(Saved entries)

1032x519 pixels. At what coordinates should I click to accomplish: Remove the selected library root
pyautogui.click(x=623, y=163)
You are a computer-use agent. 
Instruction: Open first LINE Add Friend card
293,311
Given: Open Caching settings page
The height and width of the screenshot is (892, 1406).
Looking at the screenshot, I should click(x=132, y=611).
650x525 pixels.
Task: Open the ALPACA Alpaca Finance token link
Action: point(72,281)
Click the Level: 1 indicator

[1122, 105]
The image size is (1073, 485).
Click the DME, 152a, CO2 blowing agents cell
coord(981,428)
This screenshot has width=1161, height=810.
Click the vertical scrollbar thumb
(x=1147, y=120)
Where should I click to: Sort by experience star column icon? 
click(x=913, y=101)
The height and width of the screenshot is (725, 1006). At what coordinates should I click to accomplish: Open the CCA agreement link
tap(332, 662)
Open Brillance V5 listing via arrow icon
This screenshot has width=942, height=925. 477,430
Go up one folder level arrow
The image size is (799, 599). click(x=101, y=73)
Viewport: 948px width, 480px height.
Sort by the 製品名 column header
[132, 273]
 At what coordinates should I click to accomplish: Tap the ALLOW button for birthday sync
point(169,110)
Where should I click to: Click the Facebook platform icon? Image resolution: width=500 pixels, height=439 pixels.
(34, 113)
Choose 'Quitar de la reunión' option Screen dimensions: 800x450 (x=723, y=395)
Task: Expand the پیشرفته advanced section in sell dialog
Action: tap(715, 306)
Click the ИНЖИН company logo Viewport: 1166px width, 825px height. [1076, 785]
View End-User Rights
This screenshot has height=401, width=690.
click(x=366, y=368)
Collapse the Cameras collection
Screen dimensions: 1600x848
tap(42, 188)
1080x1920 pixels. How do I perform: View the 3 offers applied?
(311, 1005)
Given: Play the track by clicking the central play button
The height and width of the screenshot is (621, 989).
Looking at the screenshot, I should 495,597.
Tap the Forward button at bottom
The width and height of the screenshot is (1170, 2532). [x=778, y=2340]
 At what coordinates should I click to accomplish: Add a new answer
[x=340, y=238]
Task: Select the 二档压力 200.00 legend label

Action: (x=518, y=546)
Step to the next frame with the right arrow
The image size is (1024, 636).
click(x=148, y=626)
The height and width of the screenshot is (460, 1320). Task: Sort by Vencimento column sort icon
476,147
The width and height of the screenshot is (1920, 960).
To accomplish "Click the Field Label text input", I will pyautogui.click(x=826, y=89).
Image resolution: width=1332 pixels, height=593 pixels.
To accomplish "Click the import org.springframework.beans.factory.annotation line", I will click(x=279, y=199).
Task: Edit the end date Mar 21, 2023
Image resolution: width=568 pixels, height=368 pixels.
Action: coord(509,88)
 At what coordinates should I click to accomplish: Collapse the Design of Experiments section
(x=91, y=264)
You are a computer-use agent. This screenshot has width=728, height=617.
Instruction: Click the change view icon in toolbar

**TASK:**
Report each line of the data in which "Viewport" occurs.

**TASK RESPONSE:**
Viewport: 948px width, 480px height.
Click the ИНЖИН company logo Viewport: 1166px width, 825px height. [1076, 785]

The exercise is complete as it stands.